## Source
»»

The assets acquired and liabilities assumed in the acquisition of LINKBANCORP were recorded at their estimated fair values based on management’s best estimates using information available at the date of the acquisition and are subject to adjustment for up to one year after the closing date of the acquisition. While the fair values are not expected to be materially different from the estimates, any material adjustments to the estimates will be reflected, retroactively, as of the date of the acquisition. The items most susceptible to adjustment are the fair value adjustments on loans, core deposit intangible and the deferred income tax assets resulting from the acquisition. Fair values of the major categories of assets acquired and liabilities assumed were determined as follows:
Investment securities
available-for-sale
The estimated fair values of the investment securities available for sale, primarily comprised of U.S. Government agency mortgage-backed securities were determined using Level 1 and Level 2 inputs in the fair value hierarchy. A fair value premium of $96 thousand was recorded and will be amortized over the estimated life of the investments using the interest rate method.

««

## Set problem
Answer from the LINKBANCORP acquisition text.
(a) For how long after the closing date are the recorded values subject to adjustment?
(b) Which items are most susceptible to adjustment?
(c) How large a fair value premium was recorded on the investment securities available for sale?
Rely only on the LINKBANCORP acquisition text.

## Given information
»»

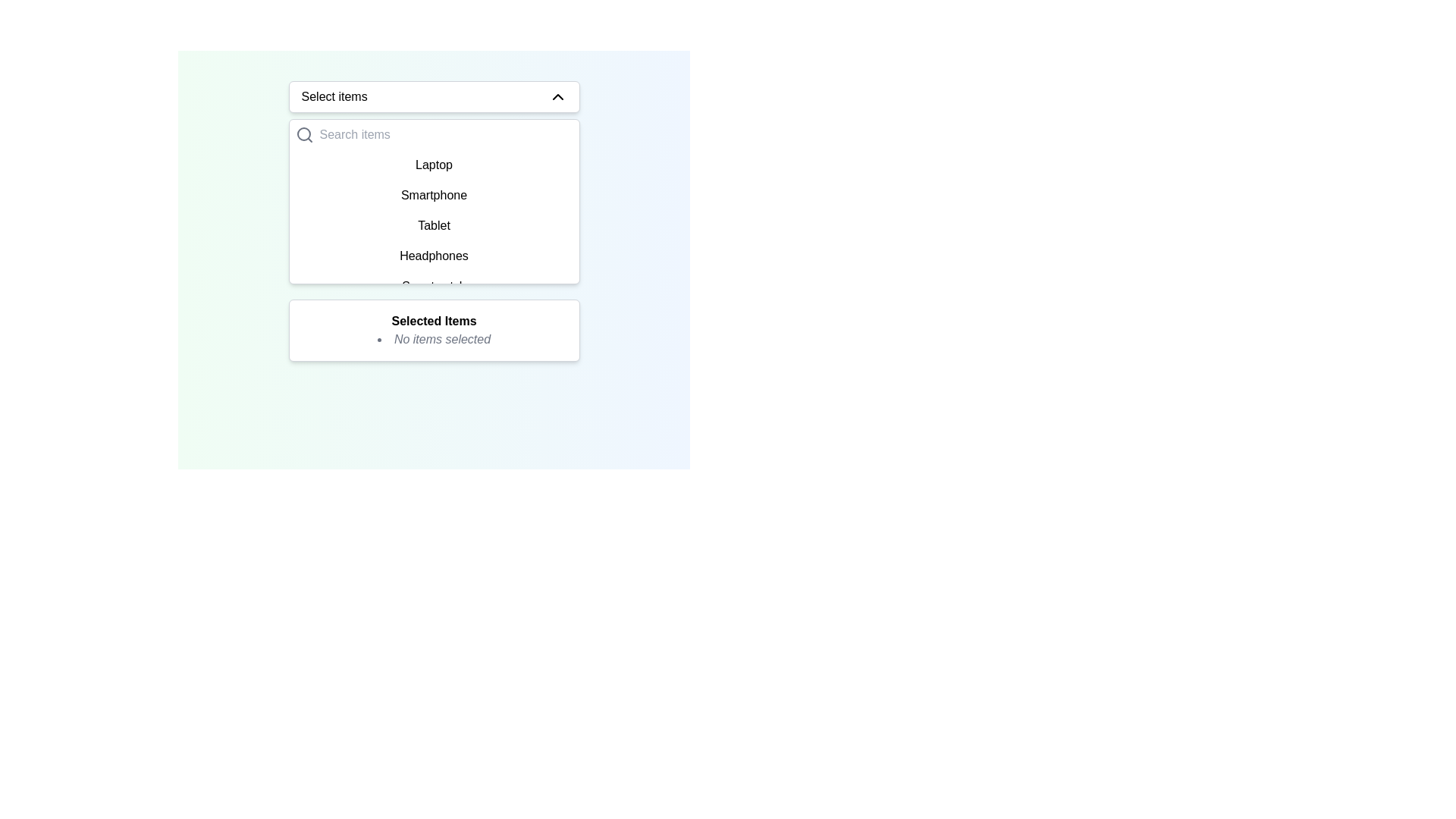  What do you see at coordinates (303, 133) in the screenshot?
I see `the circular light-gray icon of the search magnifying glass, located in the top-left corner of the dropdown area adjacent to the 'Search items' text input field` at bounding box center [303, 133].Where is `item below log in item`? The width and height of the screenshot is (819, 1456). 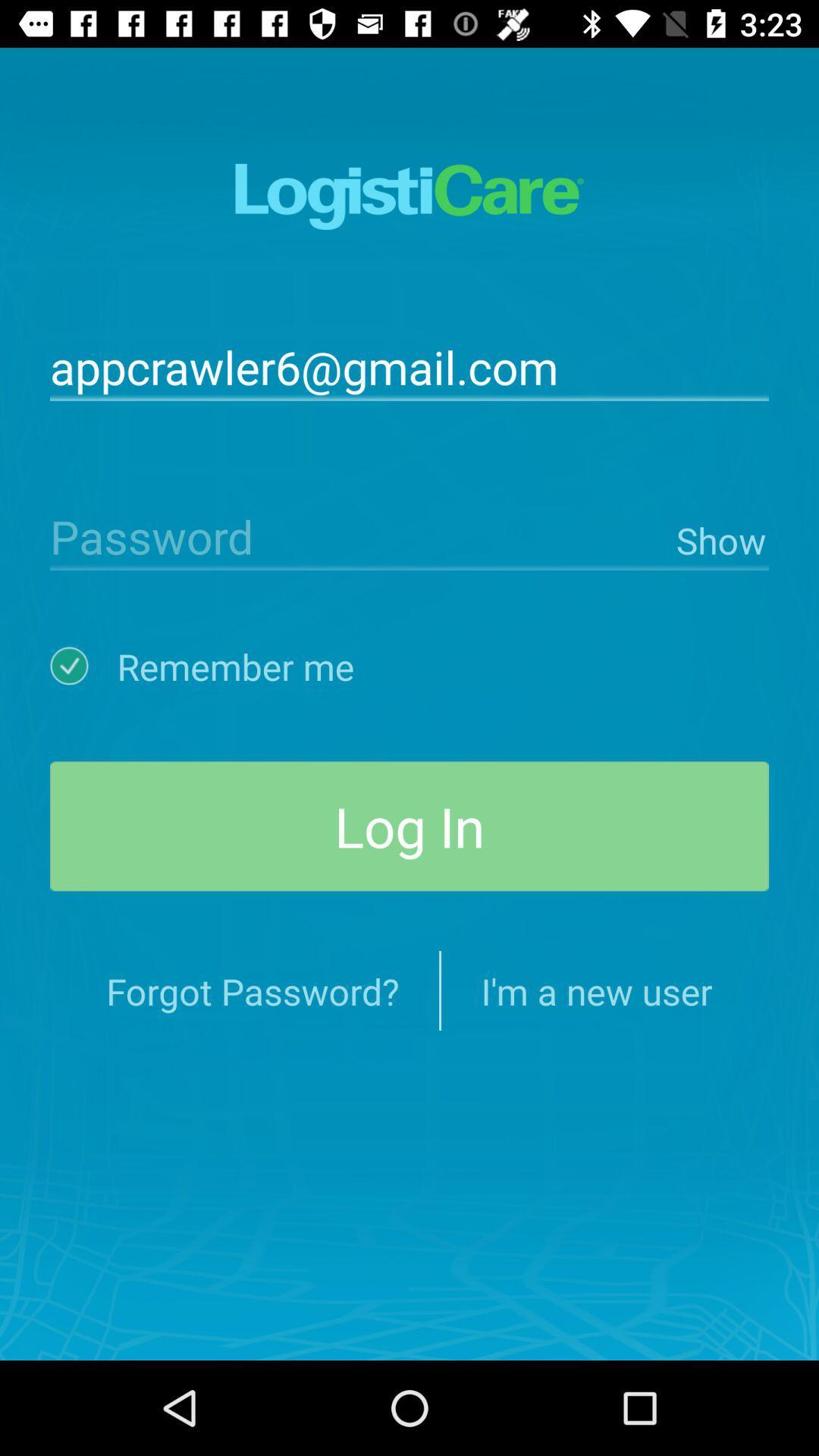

««

## Exercise response
(a) Up to one year.
(b) The fair value adjustments on loans, the core deposit intangible, and the deferred income tax assets resulting from the acquisition.
(c) $96 thousand.